Africa’s tech ecosystem recorded 2,421 layoffs in 2025, the highest annual total tracked in five years, as companies intensified a strategic shift toward profitability amid recovering funding and maturing market dynamics.
This figure, reported by TechCabal Insights, represented a deliberate profit push, where companies streamlined operations, optimized costs, pivoted business models, and shed non-core roles to extend runways, achieve breakeven, and build sustainable growth rather than chase unchecked expansion in a tougher capital environment.
Equity Group in Kenya drove the largest single wave, dismissing over 1,200 employees (with reports citing figures around 1,200 to 1,500) following a sweeping internal fraud investigation launched in April 2025.
CEO James Mwangi described the purge as essential to protect customer savings and uphold the bank’s integrity, stating the probe uncovered staff collusion with fraudsters leading to losses exceeding $15.4 million (KES 2 billion) over two years, including unauthorized transfers to offshore accounts.
Mwangi emphasized a zero-tolerance policy, noting, “I will be ruthless,” and framing the action as a cultural shift to address misconduct across departments and safeguard the institution amid customer concerns.

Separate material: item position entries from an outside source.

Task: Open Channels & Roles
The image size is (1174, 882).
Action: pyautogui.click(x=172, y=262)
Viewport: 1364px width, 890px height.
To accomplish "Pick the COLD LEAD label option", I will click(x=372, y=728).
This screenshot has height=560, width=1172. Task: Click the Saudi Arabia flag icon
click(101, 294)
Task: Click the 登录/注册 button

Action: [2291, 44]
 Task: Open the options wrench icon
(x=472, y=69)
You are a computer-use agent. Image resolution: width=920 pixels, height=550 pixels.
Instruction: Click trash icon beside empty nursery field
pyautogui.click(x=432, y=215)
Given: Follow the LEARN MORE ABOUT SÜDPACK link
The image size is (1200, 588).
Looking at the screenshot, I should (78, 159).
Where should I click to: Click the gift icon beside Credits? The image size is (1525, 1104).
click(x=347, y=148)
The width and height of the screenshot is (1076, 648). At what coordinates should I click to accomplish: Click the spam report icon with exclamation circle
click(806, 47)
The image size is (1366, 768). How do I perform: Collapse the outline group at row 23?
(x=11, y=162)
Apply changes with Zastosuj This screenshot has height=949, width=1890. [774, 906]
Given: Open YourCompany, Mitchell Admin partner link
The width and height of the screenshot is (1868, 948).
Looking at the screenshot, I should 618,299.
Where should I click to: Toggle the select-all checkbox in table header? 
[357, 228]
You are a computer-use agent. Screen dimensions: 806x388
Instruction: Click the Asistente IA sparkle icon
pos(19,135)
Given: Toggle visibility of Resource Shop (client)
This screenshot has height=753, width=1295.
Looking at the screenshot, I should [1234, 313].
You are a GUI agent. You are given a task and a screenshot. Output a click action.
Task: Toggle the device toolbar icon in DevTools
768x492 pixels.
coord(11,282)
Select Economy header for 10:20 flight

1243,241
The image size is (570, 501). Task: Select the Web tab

Twiga Foods in Kenya cut over 300 jobs as part of a major restructuring that created a new holding company (“newco”) to consolidate recent acquisitions of three FMCG distributors and pivot to an asset-light model. The company characterized the changes as “a routine corporate realignment” to streamline operations, eliminate duplication, reduce costs, and improve efficiency following its expansion beyond fresh produce supply.
Read also: Startup shutdowns in Africa jump 50% in 2025, erasing $52 million in investor capital
Fintech unicorn Flutterwave reduced 50 percent of its staff in Kenya and South Africa (beginning in March 2025 and affecting departments like compliance, legal, HR, and sales) in a performance- and strategy-led review.
The company positioned the cuts as necessary to lower operational expenses, enhance margins, and accelerate progress toward profitability, explicitly tying the moves to investor pressure and preparations for a potential public listing.
Nigerian mobility firm MAX (Metro Africa Xpress) laid off about 150 employees, roughly 30 percent of its workforce, in January 2025 to support a full pivot to financing electric vehicles (EVs), exiting less profitable lines and redirecting resources to scale EV adoption across Nigeria, Ghana, and Cameroon.
A company spokesperson explained that the restructuring was necessary for the company’s transition to exclusively financing EVs, acknowledging it was made not lightly while offering support to affected staff.
YC-backed healthtech Reliance Health in Nigeria shed over 100 roles (with reports citing 106 across support, sales, marketing, and operations) in a company-wide reduction during July 2025.
Managers communicated to teams that “this decision is part of a company-wide workforce reduction aimed at ensuring the long-term sustainability of the business and supporting our immediate goal of achieving breakeven this quarter,” underscoring the push for profitability as a core driver.
Similar themes emerged at Vendease in Nigeria (120 cuts, or 44 percent of staff, in a second round to extend runway amid economic challenges) and other firms like Sabi (50), eBee (50 in Kenya), Tala (28), and more.
The heaviest geographic impacts fell on Nigeria and Kenya, with South Africa also affected through regional operations at companies like Flutterwave.